Tasks to complete >>
1) From the wpull FTP crash report, reproduce the passage verbatim, starting at the words "ftp crash: sre_constants.error: bad" and ending after the words "completed.. Length: 1308.".
2) Continue the wpull FTP crash report from the point where it stops.

Selected extract >>
ArchiveTeam / wpull

Wget-compatible web downloader and crawler.
GNU General Public License v3.0
556 stars 77 forks source link

ftp crash: sre_constants.error: bad character range #274

Open espes opened 9 years ago

espes commented 9 years ago
INFO Fetched ‘ftp://ftp.maltedmedia.com/coco/SOFTWARE/COLLECTIONS/Briza's%20Collection/Ark%20Royal/’: 226 Listing completed.. Length: 1308.
ERROR Fatal exception.
Traceback (most recent call last):
  File "/root/wpull/wpull/app.py", line 128, in run
    yield From(self._builder.factory['Engine']())
  File "/usr/local/lib/python3.4/dist-packages/trollius/tasks.py", line 251, in _step
    result = coro.throw(exc)
  File "/root/wpull/wpull/engine.py", line 278, in __call__
    yield From(self._run_workers())
  File "/usr/local/lib/python3.4/dist-packages/trollius/tasks.py", line 253, in _step
    result = coro.send(value)
  File "/root/wpull/wpull/engine.py", line 67, in _run_workers
    task.result()
  File "/usr/local/lib/python3.4/dist-packages/trollius/futures.py", line 287, in result
    raise self._exception
  File "/usr/local/lib/python3.4/dist-packages/trollius/tasks.py", line 251, in _step
    result = coro.throw(exc)
  File "/root/wpull/wpull/engine.py", line 146, in _run_worker
    yield From(self._process_item(item))
  File "/usr/local/lib/python3.4/dist-packages/trollius/tasks.py", line 251, in _step
    result = coro.throw(exc)
  File "/root/wpull/wpull/engine.py", line 327, in _process_item
    yield From(self._process_url_item(url_record))
  File "/usr/local/lib/python3.4/dist-packages/trollius/tasks.py", line 251, in _step
    result = coro.throw(exc)
  File "/root/wpull/wpull/engine.py", line 384, in _process_url_item
    yield From(self._processor.process(url_item))
  File "/usr/local/lib/python3.4/dist-packages/trollius/tasks.py", line 251, in _step
    result = coro.throw(exc)

Excerpted data >>

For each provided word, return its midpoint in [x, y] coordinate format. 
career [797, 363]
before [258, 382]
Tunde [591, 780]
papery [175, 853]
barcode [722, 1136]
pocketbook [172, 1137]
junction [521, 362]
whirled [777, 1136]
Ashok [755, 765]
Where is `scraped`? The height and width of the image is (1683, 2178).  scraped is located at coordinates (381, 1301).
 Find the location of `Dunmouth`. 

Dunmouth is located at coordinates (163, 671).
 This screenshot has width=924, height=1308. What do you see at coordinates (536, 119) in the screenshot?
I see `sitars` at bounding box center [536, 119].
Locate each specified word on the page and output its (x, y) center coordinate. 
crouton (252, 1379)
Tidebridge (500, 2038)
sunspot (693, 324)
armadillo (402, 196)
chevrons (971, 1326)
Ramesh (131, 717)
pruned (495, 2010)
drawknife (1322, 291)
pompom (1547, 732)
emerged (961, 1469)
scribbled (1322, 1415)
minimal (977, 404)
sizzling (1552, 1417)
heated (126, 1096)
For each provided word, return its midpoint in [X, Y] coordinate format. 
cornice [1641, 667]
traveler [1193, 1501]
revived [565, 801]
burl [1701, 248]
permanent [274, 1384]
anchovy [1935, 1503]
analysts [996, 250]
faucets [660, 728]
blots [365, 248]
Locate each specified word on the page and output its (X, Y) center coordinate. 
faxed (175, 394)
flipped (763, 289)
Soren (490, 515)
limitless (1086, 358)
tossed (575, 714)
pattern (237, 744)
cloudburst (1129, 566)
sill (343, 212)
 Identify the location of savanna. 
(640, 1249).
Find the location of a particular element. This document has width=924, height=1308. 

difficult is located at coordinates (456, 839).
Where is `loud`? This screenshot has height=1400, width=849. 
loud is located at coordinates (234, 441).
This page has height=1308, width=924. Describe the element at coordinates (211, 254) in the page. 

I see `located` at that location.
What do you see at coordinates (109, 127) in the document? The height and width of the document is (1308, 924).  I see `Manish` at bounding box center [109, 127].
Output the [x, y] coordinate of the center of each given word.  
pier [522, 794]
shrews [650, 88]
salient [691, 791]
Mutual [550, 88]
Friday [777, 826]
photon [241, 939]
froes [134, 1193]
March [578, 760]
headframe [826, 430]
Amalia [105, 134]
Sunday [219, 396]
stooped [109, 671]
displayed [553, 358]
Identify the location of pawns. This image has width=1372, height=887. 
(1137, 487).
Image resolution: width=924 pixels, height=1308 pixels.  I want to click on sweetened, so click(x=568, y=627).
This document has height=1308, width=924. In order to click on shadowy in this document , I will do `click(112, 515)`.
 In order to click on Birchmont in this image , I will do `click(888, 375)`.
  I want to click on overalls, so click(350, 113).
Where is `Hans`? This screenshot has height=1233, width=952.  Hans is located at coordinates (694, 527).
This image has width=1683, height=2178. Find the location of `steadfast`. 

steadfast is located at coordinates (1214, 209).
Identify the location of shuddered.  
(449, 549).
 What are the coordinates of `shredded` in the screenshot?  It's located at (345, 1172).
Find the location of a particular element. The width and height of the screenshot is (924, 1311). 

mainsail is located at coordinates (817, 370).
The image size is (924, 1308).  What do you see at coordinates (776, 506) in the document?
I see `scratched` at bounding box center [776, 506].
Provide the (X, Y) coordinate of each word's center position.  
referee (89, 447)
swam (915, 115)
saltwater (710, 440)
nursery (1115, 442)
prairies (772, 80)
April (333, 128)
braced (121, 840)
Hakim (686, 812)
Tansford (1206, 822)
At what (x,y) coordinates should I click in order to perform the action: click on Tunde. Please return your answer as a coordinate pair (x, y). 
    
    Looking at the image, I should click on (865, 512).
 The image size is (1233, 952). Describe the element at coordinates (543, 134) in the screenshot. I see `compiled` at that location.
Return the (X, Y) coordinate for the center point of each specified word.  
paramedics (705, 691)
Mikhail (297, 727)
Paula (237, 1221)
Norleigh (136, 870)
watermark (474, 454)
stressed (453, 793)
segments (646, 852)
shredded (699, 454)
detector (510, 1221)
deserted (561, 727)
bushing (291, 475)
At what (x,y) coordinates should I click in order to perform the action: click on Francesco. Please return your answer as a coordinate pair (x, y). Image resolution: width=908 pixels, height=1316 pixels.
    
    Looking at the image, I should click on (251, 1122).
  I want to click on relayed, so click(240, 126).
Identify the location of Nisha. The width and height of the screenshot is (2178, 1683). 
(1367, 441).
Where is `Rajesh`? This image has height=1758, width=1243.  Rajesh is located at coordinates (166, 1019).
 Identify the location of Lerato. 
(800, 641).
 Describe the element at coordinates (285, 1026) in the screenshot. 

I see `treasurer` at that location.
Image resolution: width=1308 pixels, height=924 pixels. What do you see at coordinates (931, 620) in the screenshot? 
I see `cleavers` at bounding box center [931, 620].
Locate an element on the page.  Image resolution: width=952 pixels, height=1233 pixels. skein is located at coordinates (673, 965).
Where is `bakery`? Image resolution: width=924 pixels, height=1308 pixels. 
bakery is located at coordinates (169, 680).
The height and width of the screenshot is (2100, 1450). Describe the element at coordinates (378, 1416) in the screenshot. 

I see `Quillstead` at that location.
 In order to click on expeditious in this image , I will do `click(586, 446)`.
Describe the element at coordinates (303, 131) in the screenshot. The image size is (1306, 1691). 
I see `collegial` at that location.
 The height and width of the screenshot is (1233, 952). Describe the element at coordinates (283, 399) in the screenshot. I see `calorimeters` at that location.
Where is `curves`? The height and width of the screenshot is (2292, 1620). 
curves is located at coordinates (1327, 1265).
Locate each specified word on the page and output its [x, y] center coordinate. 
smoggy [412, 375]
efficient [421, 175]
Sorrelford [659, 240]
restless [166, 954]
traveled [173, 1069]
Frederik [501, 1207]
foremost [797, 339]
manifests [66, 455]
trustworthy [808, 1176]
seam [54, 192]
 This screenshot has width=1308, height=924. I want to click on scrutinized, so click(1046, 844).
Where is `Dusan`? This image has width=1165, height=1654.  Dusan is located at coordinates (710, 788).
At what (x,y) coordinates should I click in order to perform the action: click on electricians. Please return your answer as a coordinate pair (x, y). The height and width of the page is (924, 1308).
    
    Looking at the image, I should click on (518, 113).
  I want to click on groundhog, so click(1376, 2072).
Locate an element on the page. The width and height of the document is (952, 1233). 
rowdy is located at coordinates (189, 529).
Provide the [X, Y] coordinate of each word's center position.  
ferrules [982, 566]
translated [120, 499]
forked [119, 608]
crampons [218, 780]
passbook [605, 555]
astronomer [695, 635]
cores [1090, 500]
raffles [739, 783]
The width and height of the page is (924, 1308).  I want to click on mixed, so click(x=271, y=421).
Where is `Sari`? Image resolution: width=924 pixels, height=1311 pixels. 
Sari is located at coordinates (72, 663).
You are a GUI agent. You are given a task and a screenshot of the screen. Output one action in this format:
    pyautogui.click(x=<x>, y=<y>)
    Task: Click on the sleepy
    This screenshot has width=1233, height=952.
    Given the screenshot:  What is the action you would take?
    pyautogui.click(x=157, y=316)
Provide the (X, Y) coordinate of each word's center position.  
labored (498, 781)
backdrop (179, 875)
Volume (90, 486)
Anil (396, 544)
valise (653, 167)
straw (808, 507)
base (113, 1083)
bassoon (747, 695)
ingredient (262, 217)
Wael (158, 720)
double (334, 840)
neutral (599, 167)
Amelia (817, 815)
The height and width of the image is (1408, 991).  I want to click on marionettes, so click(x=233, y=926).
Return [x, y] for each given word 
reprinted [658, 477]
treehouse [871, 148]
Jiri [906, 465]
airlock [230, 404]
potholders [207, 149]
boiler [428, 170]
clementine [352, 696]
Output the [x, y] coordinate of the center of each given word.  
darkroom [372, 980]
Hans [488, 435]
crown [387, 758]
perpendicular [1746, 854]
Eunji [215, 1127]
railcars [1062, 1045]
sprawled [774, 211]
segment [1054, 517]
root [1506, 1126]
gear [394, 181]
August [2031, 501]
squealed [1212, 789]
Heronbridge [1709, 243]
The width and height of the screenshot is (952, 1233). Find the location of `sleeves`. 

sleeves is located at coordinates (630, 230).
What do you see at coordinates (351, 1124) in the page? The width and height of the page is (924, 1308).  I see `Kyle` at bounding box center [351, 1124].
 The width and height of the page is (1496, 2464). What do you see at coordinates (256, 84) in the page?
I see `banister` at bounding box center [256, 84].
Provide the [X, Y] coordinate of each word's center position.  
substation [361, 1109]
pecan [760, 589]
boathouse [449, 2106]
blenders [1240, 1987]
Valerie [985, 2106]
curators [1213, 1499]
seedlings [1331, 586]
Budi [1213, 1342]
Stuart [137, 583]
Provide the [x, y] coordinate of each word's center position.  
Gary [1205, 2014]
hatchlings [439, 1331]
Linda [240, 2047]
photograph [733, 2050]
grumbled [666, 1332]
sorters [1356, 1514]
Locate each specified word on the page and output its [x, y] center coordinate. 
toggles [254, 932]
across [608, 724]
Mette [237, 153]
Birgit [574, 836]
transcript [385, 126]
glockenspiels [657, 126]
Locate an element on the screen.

Responses >>
1)
ftp crash: sre_constants.error: bad character range #274

Open espes opened 9 years ago

espes commented 9 years ago
INFO Fetched ‘ftp://ftp.maltedmedia.com/coco/SOFTWARE/COLLECTIONS/Briza's%20Collection/Ark%20Royal/’: 226 Listing completed.. Length: 1308.

2)
  File "/root/wpull/wpull/processor/delegate.py", line 29, in process
    raise Return((yield From(self.ftp_processor.process(url_item))))
  File "/usr/local/lib/python3.4/dist-packages/trollius/tasks.py", line 251, in _step
    result = coro.throw(exc)
  File "/root/wpull/wpull/processor/ftp.py", line 133, in process
    raise Return((yield From(session.process())))
  File "/usr/local/lib/python3.4/dist-packages/trollius/tasks.py", line 251, in _step
    result = coro.throw(exc)
  File "/root/wpull/wpull/processor/ftp.py", line 188, in process
    wait_time = yield From(self._fetch(request, is_file))
  File "/usr/local/lib/python3.4/dist-packages/trollius/tasks.py", line 253, in _step
    result = coro.send(value)
  File "/root/wpull/wpull/processor/ftp.py", line 334, in _fetch
    self._handle_response(request, response)
  File "/root/wpull/wpull/processor/ftp.py", line 420, in _handle_response
    self._add_listing_links(response)
  File "/root/wpull/wpull/processor/ftp.py", line 362, in _add_listing_links
    not fnmatch.fnmatchcase(file_entry.name, self._glob_pattern):
  File "/usr/lib/python3.4/fnmatch.py", line 70, in fnmatchcase
    match = _compile_pattern(pat)
  File "/usr/lib/python3.4/functools.py", line 452, in wrapper
    result = user_function(*args, **kwds)
  File "/usr/lib/python3.4/fnmatch.py", line 46, in _compile_pattern
    return re.compile(res).match
  File "/usr/lib/python3.4/re.py", line 219, in compile
    return _compile(pattern, flags)
  File "/usr/lib/python3.4/re.py", line 288, in _compile
    p = sre_compile.compile(pattern, flags) 
  File "/usr/lib/python3.4/sre_compile.py", line 465, in compile
    p = sre_parse.parse(p, flags)
  File "/usr/lib/python3.4/sre_parse.py", line 746, in parse
    p = _parse_sub(source, pattern, 0)
  File "/usr/lib/python3.4/sre_parse.py", line 358, in _parse_sub
    itemsappend(_parse(source, state))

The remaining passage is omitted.